Section 45 of the UDHA states that any person who violates any provision of that law shall be imposed the penalty of not more than six (6) years of imprisonment or a fine of not less than five thousand (5,000) pesos, but not more than ten thousand (10,000) pesos or both. While this provision appears to be broad enough to cover responsible persons, whether government officials or private individuals who fail to observe the requirements under Section 28 of the UDHA, the same has not been tested in actual litigation. There is even a debate on whom among the government officials or private individuals should actually be answerable to each and every requirement considering the seeming vagueness in the language of certain portions of the law.
Judicial reforms in terms of inexpensive and more expeditious court process, especially in the face of widespread and almost daily occurrence of unlawful demolitions, particularly in the urban poor residential communities in Metro Manila are in order. It is general knowledge that the current available legal remedies, such as injunction or prohibition, are often costly and cumbersome to secure. It is now hoped that the applicability of the inexpensive and the readily available Writ of Amparo may fill the need of the affected urban poor families to make concerned public officials or private entities accountable to their legal duties to conduct lawful, just and humane evictions and demolitions.
Last year, Chief Justice Puno talked about the possibility of expanding the Writ of Amparo. This proposal was recently supported by the Commission on Human Rights. While there are positive signs that the Supreme Court may consider broadening the Writ, there appears to be well-meaning legal practitioners who, while agreeing in principle that the Writ should cover other rights such as the right against unjust and inhumane evictions and demolitions, they are not however ready to concede to an immediate expansion of the Amparo Rule on the argument that the Supreme Court should first focus on perfecting or fine-tuning the current version of the Writ as covering only cases of extralegal killings and enforced disappearances. The point, according to them, is to first plug in the loopholes of the current rule before considering the expansion to cover other rights. Statistics show that from 2007 to 2009, only 33 Amparo cases were filed and only 1 of them went to the Supreme Court. There was even apparent confusion among different courts and justices as to the application of certain provisions of the Amparo rule. There is not even a clear enforcement and monitoring system of Amparo cases.
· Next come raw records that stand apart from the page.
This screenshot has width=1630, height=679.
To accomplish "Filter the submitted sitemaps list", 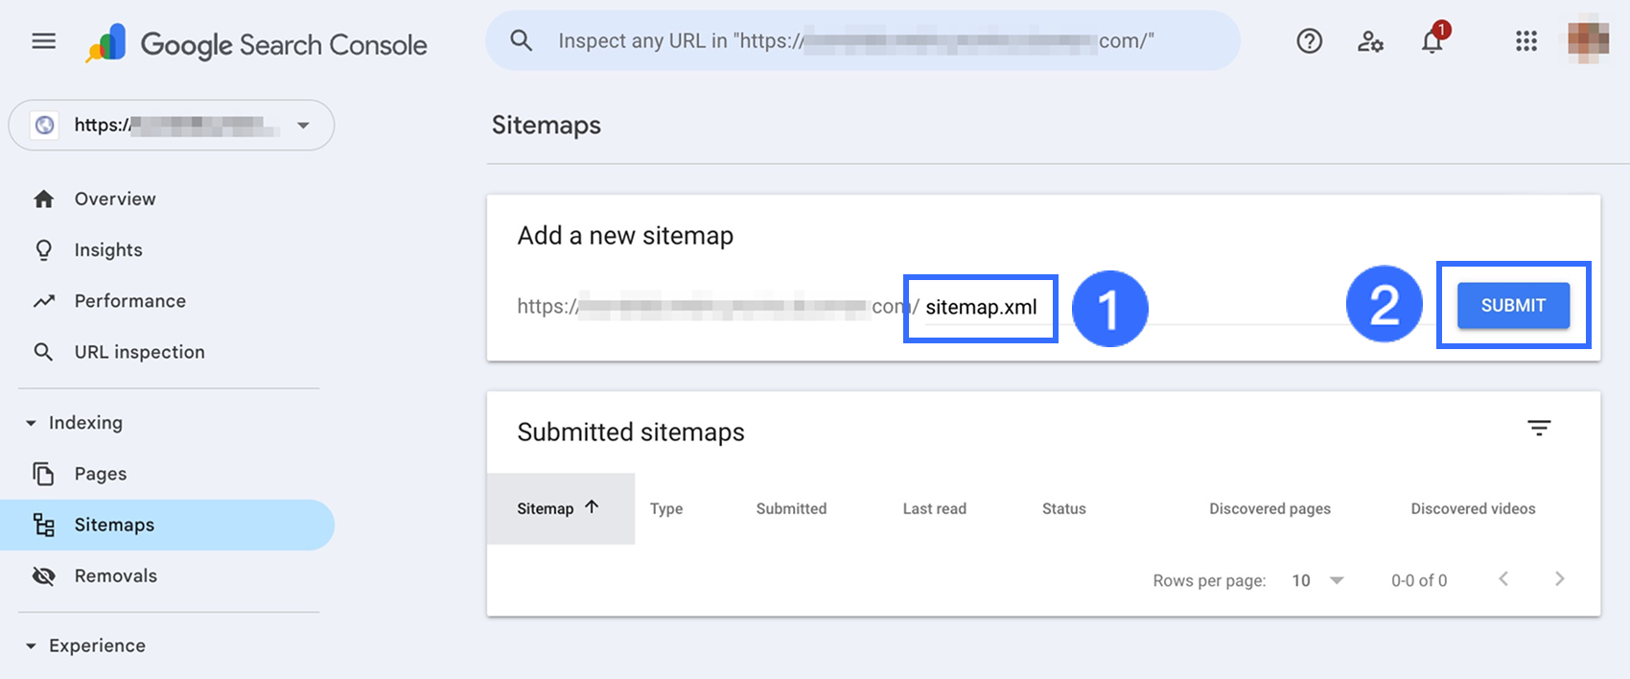I will (1538, 429).
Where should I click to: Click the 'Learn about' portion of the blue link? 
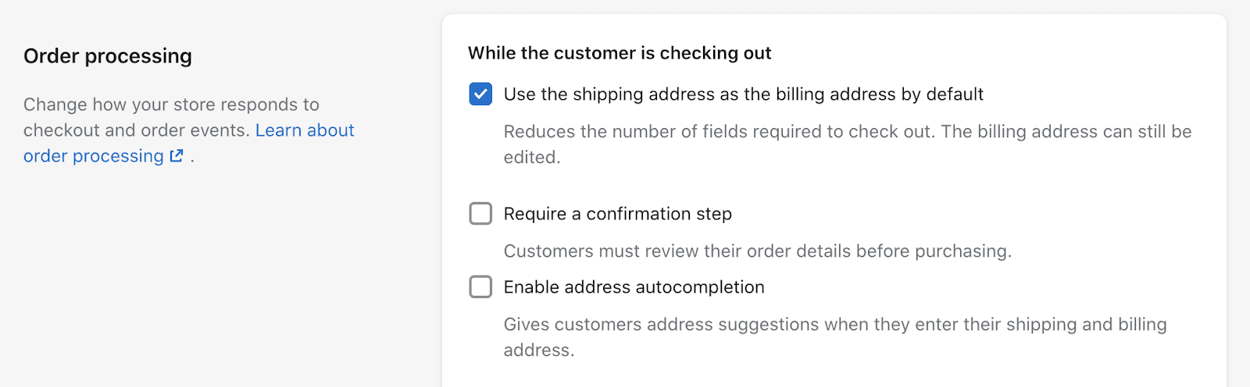pyautogui.click(x=305, y=130)
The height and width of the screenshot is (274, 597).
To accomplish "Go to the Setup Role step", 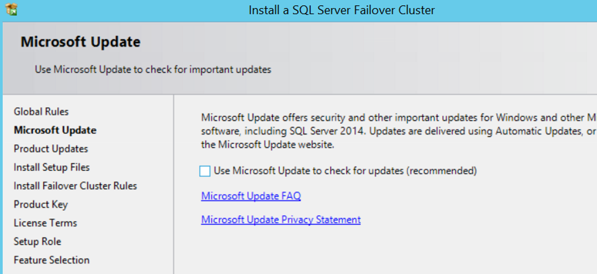I will click(37, 242).
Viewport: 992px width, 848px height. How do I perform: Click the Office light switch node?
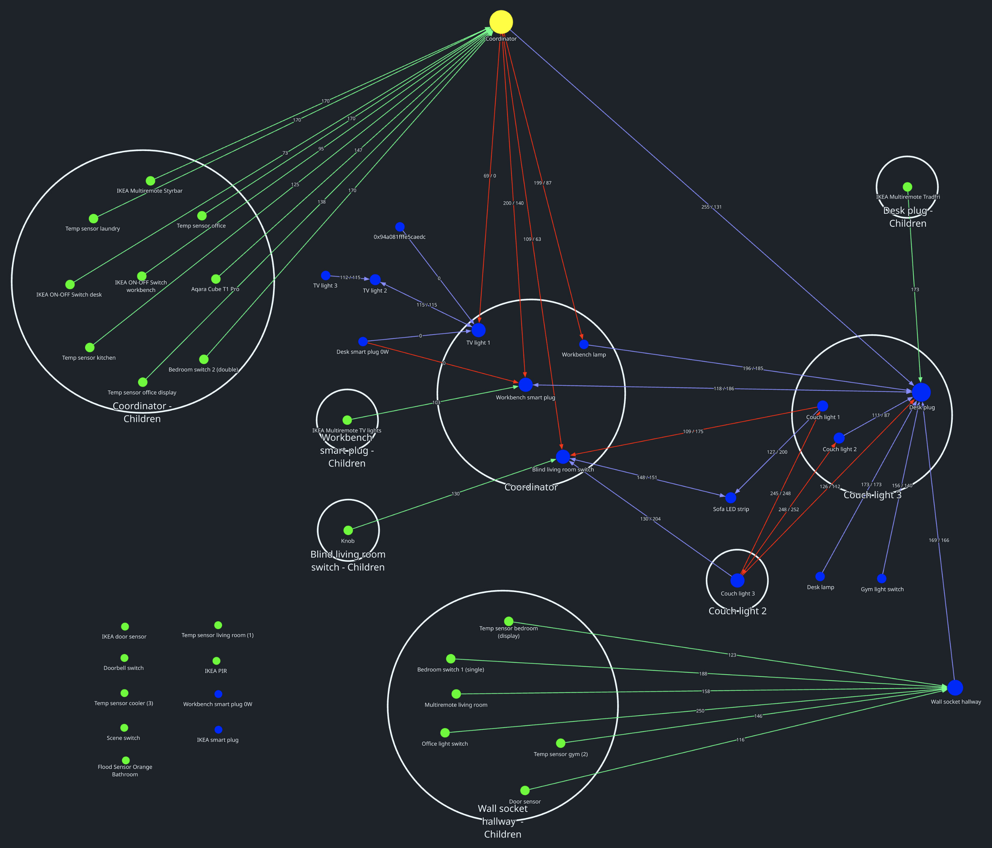tap(445, 733)
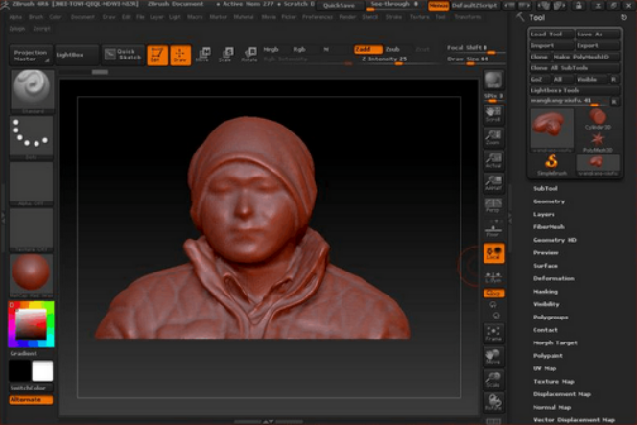Image resolution: width=637 pixels, height=425 pixels.
Task: Activate the Draw mode button
Action: pyautogui.click(x=179, y=55)
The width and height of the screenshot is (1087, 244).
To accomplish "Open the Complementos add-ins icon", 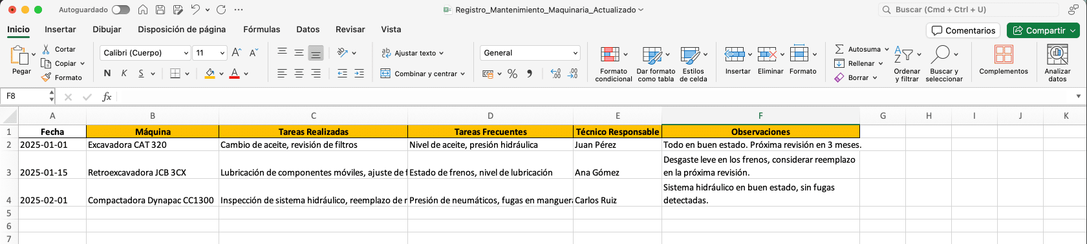I will coord(1004,54).
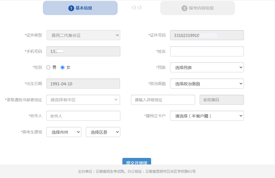Expand the 选择区县 dropdown
This screenshot has height=178, width=275.
click(103, 132)
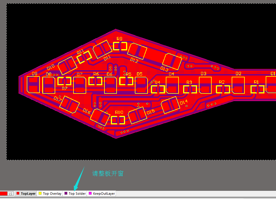Click the yellow Top Overlay color swatch

pyautogui.click(x=40, y=194)
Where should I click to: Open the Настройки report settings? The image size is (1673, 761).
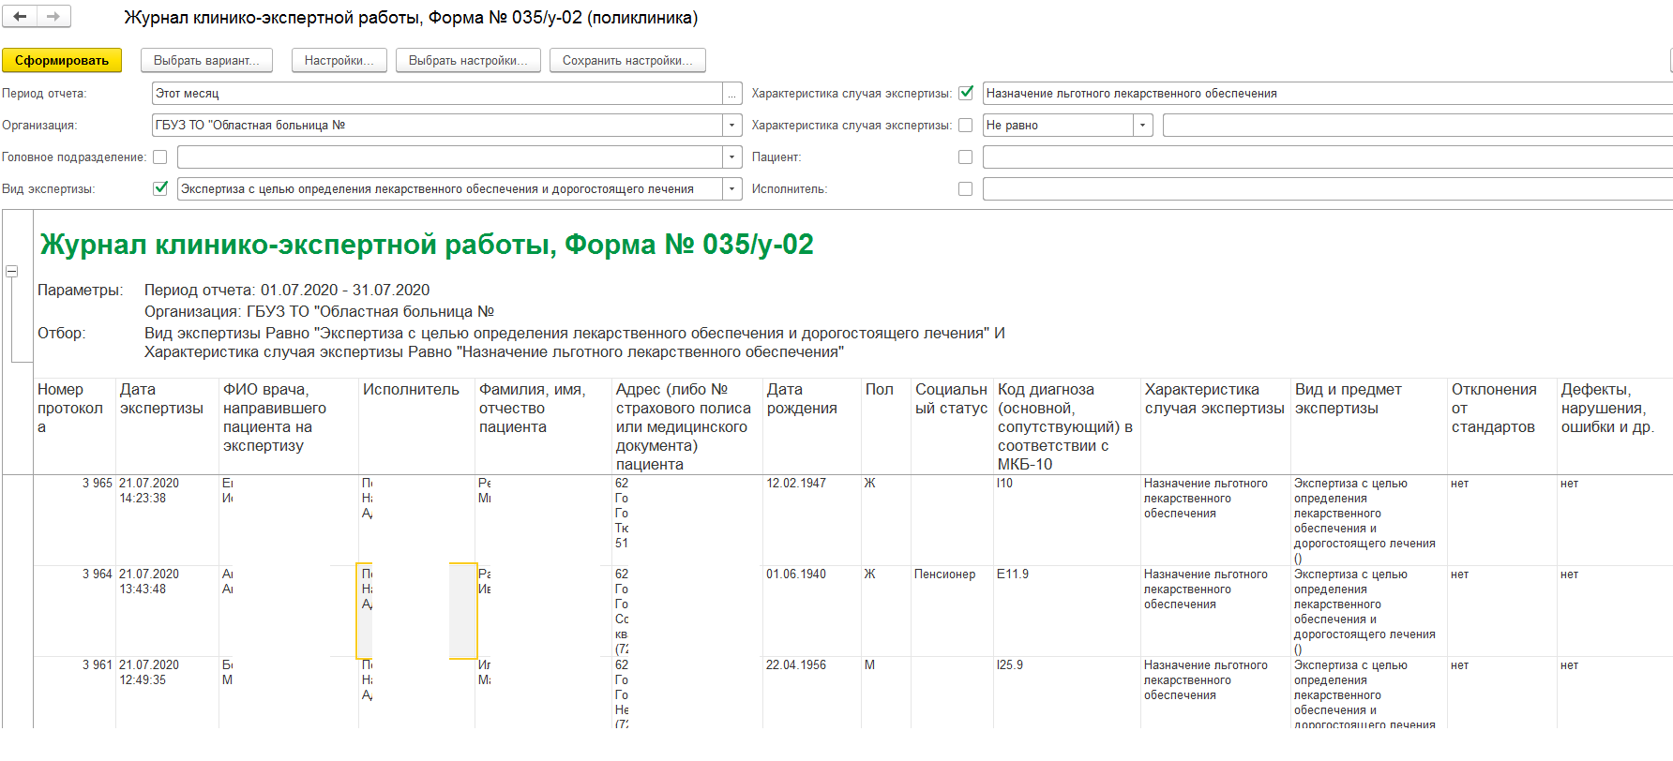[339, 61]
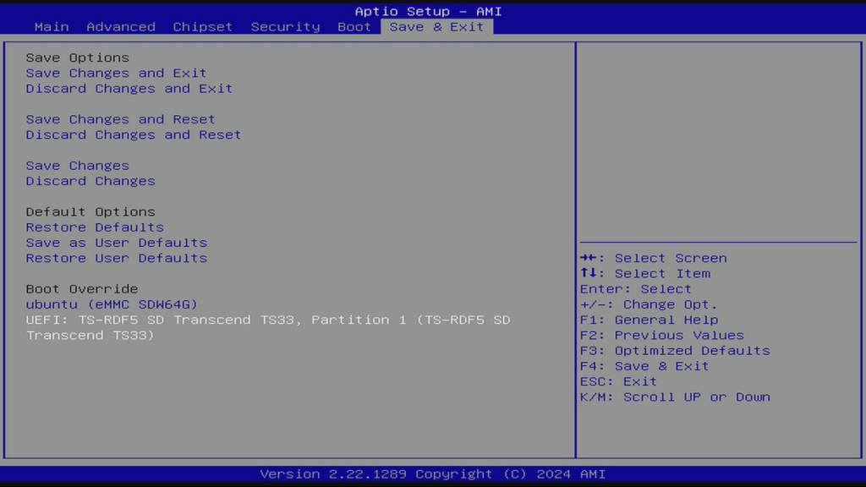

That argument to first perfect the current system may seem convincing. However, it is my view that problems besetting the present form of the Rule on Amparo may have been largely caused by inadequacies in the Rule or lack of sufficient education of the bench, bar and the public about the intricacies of Amparo Rule. Such matters, I suppose, should not affect the intrinsic merits of including within the Rule cases of unjust and inhumane evictions and demolitions. In fact, it is my considered opinion that Amparo may be better implemented in cases of evictions and demolitions than in situations of extralegal killings and enforced disappearances where respondent authorities may just easily deny liabilities and/or remove traces of evidence of their wrongdoing. In evictions and demolitions, especially in the context of the UDHA, there are specified concerned officials or persons who, through the Writ of Amparo, may easily be held accountable.